Em Viana do Castelo situa-se o moinho de maré mais a Norte do nosso país, conhecido localmente como Azenhas de D. Prior, que está atualmente a ser recuperado para integrar o parque da cidade.
Estamos pois em presença de duas realidades bastante diferentes, de duas formas de resolver o problema da farinação do cereal, de acordo com as possibilidades da sua implantação: Por um lado, uma agricultura menos produtiva e uma economia mais débil, que não produz o suficiente para a existência de excedentes que possam pagar um serviço a terceiros e que, numa solução própria de economias de auto-subsistência, recorre com frequência a formas de trabalho comunitário para resolver os problemas, sem necessidade de pagamento.
Por outro lado, uma economia mais aberta, em que já há excedentes de produção suficientes para a contratação de um serviço.

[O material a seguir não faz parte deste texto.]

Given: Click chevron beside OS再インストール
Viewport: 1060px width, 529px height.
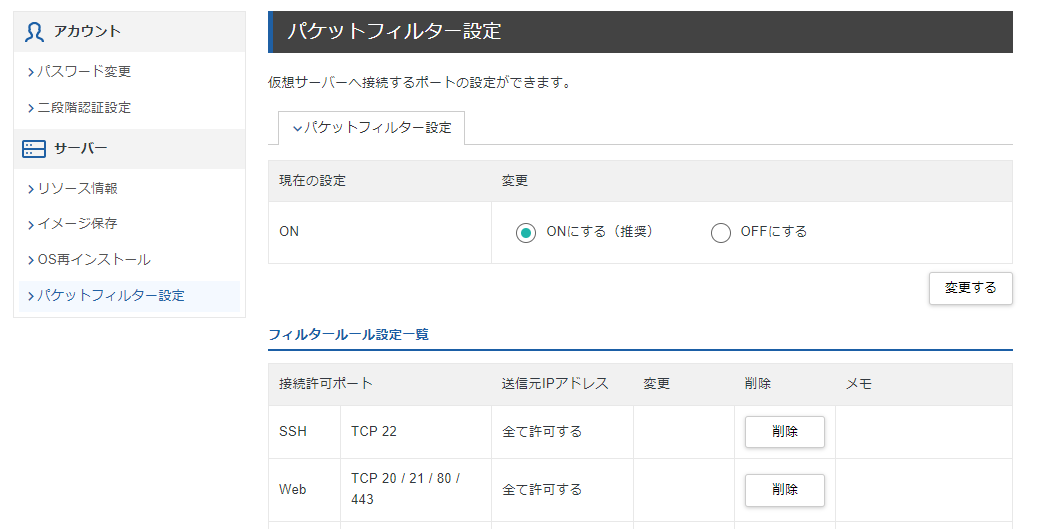Looking at the screenshot, I should 31,261.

Ainda não é um serviço pago com dinheiro, mas, de certa forma, funciona dentro da lógica de mercado uma vez que o moleiro poderá vender uma parte das maquias.

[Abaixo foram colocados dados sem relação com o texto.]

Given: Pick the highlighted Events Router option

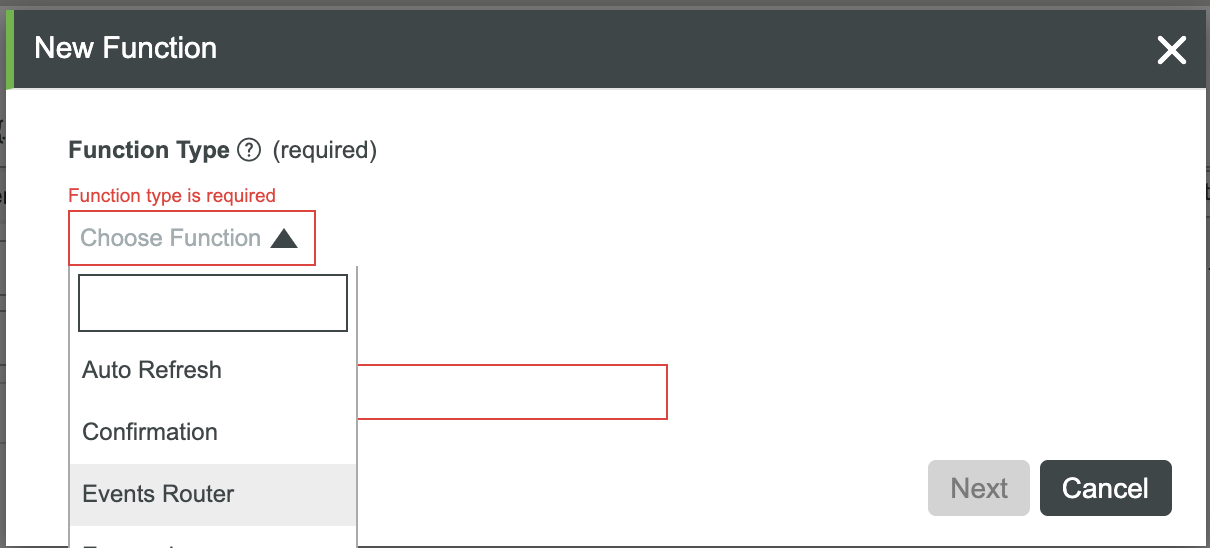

Esta lógica de funcionamento possibilita e convida mesmo um investimento em termos quantitativos e qualitativos, uma vez que quanto maior for a produção maior será o valor obtido pelas maquias e quantas mais forem as formas de alargar as possibilidades de negócio que a domesticação da força das águas possibilita, como é o caso dos engenhos de linho ou de serração ou a instalação de mais rodas e mós no moinho, maior será a sua rendibilização e receita.
Apesar de serem diferentes nas formas encontradas, estes moinhos têm sempre em comum o grande respeito e a perfeita adequação com o meio em que estão inseridos, sabendo usufruir das possibilidades que o meio natural oferece e vencendo as dificuldades pela procura inteligente de respostas com soluções eficazes e duradouras.
Por todas estas razões é justo enquadrar estes edifícios, no seu conjunto e diversidade, na categoria que a Carta de Veneza consagra de Pequenos Monumentos, como verdadeiros representantes de modos de vida rurais seculares de perfeita harmonia com o seu meio.